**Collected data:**
━━━━━━━━━━━━━━━━━━━━━━━━━━━━━━
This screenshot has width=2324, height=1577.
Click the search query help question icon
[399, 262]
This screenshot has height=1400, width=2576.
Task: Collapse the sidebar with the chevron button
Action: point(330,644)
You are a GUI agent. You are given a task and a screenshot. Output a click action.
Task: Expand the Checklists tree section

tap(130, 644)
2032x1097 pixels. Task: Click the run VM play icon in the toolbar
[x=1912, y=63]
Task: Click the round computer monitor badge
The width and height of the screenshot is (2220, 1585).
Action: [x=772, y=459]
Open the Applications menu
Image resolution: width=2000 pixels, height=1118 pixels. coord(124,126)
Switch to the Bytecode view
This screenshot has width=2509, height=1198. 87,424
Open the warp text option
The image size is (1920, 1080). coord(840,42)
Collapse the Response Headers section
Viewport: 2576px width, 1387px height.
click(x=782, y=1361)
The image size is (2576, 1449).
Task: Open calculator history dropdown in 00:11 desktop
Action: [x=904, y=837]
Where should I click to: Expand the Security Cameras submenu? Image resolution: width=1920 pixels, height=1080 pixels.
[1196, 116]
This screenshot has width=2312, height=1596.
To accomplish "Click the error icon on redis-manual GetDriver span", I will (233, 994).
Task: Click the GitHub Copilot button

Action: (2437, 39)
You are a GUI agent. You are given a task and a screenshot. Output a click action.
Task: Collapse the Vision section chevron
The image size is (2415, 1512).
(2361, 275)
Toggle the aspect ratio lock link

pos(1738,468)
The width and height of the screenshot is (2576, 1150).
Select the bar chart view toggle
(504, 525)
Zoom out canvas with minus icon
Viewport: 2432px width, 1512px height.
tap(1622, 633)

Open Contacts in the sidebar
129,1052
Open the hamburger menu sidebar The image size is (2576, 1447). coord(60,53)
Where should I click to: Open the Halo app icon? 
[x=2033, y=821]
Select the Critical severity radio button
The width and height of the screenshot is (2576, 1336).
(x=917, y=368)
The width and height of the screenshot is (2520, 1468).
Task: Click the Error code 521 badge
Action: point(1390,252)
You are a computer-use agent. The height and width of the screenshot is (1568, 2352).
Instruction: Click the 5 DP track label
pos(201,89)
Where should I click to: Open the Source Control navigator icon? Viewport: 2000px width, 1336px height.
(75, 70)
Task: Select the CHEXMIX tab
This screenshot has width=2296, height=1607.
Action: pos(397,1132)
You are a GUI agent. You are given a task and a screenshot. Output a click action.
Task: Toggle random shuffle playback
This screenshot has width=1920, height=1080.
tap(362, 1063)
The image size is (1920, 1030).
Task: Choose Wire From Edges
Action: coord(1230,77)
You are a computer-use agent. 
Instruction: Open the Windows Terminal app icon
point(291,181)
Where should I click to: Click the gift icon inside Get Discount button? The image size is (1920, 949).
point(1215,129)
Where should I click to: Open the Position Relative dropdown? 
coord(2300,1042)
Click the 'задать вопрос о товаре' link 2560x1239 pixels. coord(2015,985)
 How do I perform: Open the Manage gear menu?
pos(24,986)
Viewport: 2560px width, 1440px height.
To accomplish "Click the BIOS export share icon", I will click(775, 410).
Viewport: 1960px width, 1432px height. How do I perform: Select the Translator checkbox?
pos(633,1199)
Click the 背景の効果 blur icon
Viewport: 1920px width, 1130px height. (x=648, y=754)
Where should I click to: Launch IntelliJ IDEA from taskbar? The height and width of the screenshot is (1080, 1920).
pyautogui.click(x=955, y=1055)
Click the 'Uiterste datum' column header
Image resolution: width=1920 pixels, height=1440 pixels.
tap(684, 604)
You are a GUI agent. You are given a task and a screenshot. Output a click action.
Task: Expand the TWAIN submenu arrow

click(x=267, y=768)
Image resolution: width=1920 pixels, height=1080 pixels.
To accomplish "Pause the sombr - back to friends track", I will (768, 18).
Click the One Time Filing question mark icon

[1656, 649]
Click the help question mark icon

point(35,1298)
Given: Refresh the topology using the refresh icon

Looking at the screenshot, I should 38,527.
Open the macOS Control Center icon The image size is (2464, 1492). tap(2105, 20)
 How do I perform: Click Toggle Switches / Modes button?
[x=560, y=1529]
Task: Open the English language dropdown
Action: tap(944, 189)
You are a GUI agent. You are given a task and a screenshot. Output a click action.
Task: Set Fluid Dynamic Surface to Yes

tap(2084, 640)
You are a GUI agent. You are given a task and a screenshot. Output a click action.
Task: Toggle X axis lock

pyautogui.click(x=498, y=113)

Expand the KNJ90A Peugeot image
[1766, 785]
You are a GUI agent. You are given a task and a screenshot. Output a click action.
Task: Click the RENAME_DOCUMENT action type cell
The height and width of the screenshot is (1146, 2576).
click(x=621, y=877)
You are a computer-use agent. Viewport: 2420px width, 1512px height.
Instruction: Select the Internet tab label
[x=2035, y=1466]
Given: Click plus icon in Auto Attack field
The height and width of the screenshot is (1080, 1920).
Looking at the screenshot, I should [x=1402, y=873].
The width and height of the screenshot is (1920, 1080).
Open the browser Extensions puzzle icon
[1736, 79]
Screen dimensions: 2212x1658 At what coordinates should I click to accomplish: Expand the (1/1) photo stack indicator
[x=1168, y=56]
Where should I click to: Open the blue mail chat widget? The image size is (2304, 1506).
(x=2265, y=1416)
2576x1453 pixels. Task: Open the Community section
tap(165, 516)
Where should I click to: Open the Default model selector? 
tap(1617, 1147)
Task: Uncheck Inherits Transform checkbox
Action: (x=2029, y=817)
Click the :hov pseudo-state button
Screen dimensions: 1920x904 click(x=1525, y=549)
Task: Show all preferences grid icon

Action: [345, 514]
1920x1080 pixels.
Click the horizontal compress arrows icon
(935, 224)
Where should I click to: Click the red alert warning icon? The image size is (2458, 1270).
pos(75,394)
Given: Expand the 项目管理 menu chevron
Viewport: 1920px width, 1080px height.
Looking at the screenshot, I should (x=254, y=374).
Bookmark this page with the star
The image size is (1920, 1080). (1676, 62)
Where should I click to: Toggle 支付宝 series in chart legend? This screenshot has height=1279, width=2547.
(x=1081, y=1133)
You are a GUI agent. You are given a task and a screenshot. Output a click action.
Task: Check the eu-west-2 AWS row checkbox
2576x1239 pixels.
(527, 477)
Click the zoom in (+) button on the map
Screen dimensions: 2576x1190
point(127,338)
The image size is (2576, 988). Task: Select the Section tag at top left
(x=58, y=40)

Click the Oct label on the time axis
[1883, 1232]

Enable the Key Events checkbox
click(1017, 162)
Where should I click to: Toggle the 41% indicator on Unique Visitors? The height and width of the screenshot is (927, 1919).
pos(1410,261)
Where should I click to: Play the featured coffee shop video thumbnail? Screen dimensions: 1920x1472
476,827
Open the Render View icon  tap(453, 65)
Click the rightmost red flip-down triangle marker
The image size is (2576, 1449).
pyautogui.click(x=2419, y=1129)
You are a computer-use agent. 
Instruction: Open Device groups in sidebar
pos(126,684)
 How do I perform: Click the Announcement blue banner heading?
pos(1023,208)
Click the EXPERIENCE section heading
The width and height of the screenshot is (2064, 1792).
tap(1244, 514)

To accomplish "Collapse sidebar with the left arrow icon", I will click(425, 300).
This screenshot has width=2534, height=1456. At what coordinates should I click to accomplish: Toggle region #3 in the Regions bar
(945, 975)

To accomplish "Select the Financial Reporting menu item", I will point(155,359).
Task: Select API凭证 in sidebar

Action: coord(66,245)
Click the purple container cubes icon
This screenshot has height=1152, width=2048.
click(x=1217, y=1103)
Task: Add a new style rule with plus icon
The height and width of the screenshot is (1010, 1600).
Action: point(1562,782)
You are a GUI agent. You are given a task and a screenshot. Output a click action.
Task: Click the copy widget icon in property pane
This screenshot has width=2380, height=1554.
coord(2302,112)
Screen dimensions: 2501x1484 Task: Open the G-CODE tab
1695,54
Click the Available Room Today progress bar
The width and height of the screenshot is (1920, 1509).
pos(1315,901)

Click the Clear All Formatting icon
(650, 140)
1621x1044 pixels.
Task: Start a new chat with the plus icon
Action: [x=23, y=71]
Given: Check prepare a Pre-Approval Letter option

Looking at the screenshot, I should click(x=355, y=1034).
━━━━━━━━━━━━━━━━━━━━━━━━━━━━━━
**Task details:** Look through the entries, and return every line that the word "will" appears in.

**Answer section:**
To accomplish "Click the error icon on redis-manual GetDriver span", I will (233, 994).
To accomplish "Click the BIOS export share icon", I will click(775, 410).
To accomplish "Pause the sombr - back to friends track", I will (768, 18).
To accomplish "Collapse sidebar with the left arrow icon", I will click(425, 300).
To accomplish "Select the Financial Reporting menu item", I will point(155,359).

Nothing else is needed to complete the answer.